Your instructions
Resume the text on AC power factor and apparent versus real power, picking up after its last sentence.

The more complex a load is, the more out of sync the current can be with the voltage, and the worse the device's "power factor" will be. The current waveform doesn't even have to look like the voltage waveform; it can be all sorts of funny shapes. The worse the power factor, the more apparent AC power you'll need to run the device.

Multiplying a reactive load's RMS voltage and RMS current will give you the circuit's "volt-amps" (VA, which you may remember seeing on the spec sheets for uninterruptible power supplies) rating. This is its apparent power, but not its real power. Power equals VA times power factor, and power factor is the cosine of the phase angle between voltage and current.

(You're allowed to not spend time thinking about this bit. I won't be asking questions later. The phase angle thing can end up very difficult to calculate, anyway, when a load's current waveform is a funny shape, and not just a nice constant sine wave like the voltage waveform.)

A device that draws an apparent power of 1000VA and has a 0.5 power factor is consuming 500 watts of power. Not 1000. Put that device in a thermally insulated room and measure the temperature rise and it'll be the same as if you put a nice resistive 500 watt heater in there.

The VA rating is how much power the device seems to be consuming, if you don't look at the volts-versus-amps graph. But it's actually storing some power in its reactance during one portion of each AC oscillation, and returning it in the next. All of this current flow looks like real power consumption to someone who's just hooked up a couple of multimeters.

Actually, it's even more confusing than this, because the current waveform is unlikely to be sinusoidal, so it can't really be said to have a phase relationship with the voltage waveform, and frequency analysis and other evils are called for. Handwave, handwave; this stuff needn't detain us here.

Proper power meters, like the induction wheel meters that the electricity company uses to figure out how much money household power customers owe them, are meant to measure true power, not apparent power. They're supposed to compensate for differences in phase between voltage and current. How well they do that is a topic for animated discussion among people who seldom have anything better to do on a Saturday night, but the meters do more or less get it right.

So it doesn't matter much how bad the aggregate power factor of your various appliances is, at least as far as a domestic electricity bill goes.

Devices with low power factors, however, pollute the mains. Their odd current draw shifts the mains voltage around in similarly odd ways.

Provided material
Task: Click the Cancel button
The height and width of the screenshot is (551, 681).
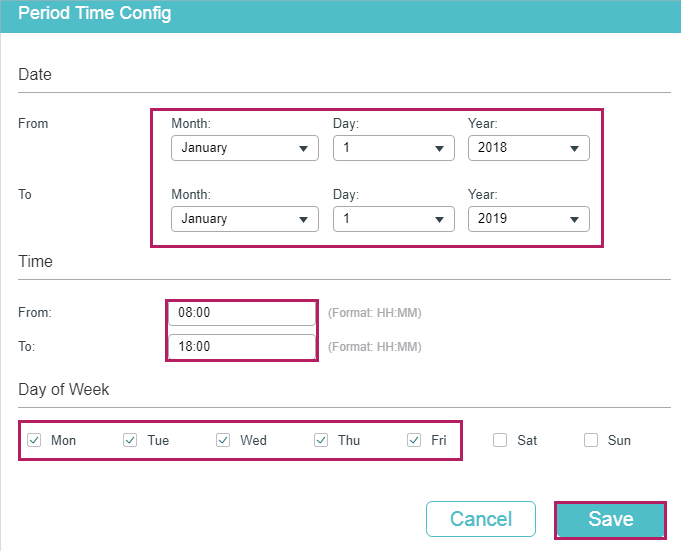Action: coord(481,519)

---

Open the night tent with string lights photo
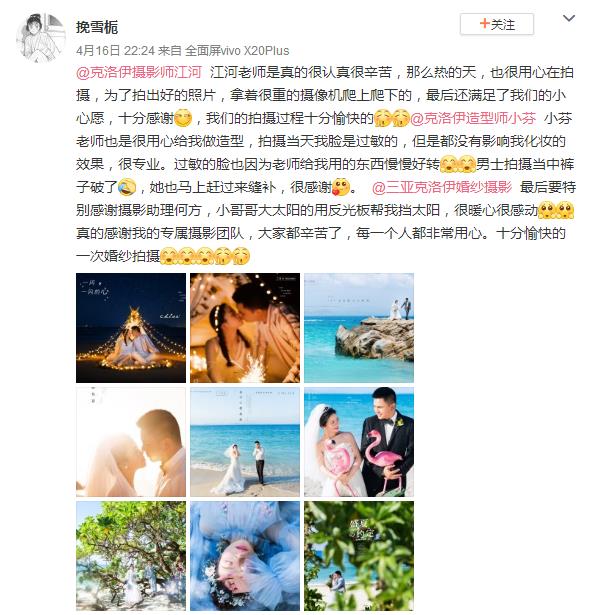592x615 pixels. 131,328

Reply
Consider a device with a power factor of zero. That'd be a perfect inductor - a thing that can only exist in physics-experiment-land - but it serves to illustrate what's going on here.

Feed AC through a perfect inductor and you'll be able to measure a current flow, perfectly out of phase with the mains supply (a "90 degree phase angle"). This means no actual power will be consumed; the inductor will draw current on one quarter of the cycle and deliver it back again on the next.

The AC supplier won't be happy with this, though, because it'll have to deliver current one half of the time, and handle that same current coming back again the other half of the time. This current doesn't indicate real power consumption, but it is real current. And the more of this real current the mains grid has to handle, the thicker the wires have to be, the bigger the distribution transformers have to be, the more power will be wasted thanks to cable resistance, and so on.

Lots and lots of reactive loads - an office full of PCs, say, or various other gear - can leave the mains waveform looking very weird indeed. This may be bad for other devices trying to run from mains power, and is annoying to the electricity company, for the abovementioned reasons.

Industrial power customers are, for these reasons, commonly billed according to their equipment's power factor, as well as its power consumption. The more of a mess they make of the mains, the more they pay.

Well, that's the theory, anyway; the formulae used to figure this stuff out can be baroquely complex. If you want mystifying equations, always look to accountancy before physics.

And so, Power Factor Correction (PFC) is used. PFC makes reactive loads look more like resistive ones, from the outside.

Passive PFC is just compensatory capacitance or inductance across inductive or capacitive loads; it tries to iron out the oddities with passive components.

Active PFC is an actual second circuit. It sucks power from the mains in a resistive way, and feeds it to the low power factor circuit on the other side, isolating the mains from whatever that circuit is doing. Active PFC can iron out lousy power factor better, but it's less efficient, not more; an active PFC circuit will waste some power (at least 10%, in this case) as heat, just like every other circuit in the world.

This can still work out as a good deal for industrial customers, because improving the power factor of componentry reduces the amount of power generation and distribution infrastructure needed to support it. Thinner wires, smaller transformers, smaller generators, et cetera.

But if you're not being billed by power factor - and if you're a home or small business, you're probably not - then an Active PFC PSU, or any other kind of power factor corrected hardware, isn't going to consume any less real power than cheaper gear without PFC. It'll actually probably consume a little bit more, and that little bit more will be noticed by your electricity meter, though the cost per year of this extra is unlikely to be more than you can find down the side of the couch.

If you want to do your part to clean up the mains, then PFC PSUs are a good idea. This might also qualify as enlightened self-interest, because the rate that domestic power consumers are charged per kilowatt-hour is no doubt influenced by their overall power factor. Everyone who swaps out low-power-factor gear for PFC gear lightens the load on the grid, and this may delay power price rises (or, if you live in Happy Land, actually cause the price per kilowatt-hour to drop).

Active PFC PSUs may also deal with lousy mains power better than passive PFC units, but PC PSUs generally handle spikes and surges and dropouts pretty well already, and a proper outboard power conditioner (as shown in this piece) is a better solution to that problem, anyway.

So by all means, buy an Active-PFC-equipped PSU if you like; they do no harm, and they're generally high quality in other respects as well. But don't think that PFC of any kind is going to save you any money, if you're using ordinary domestic power.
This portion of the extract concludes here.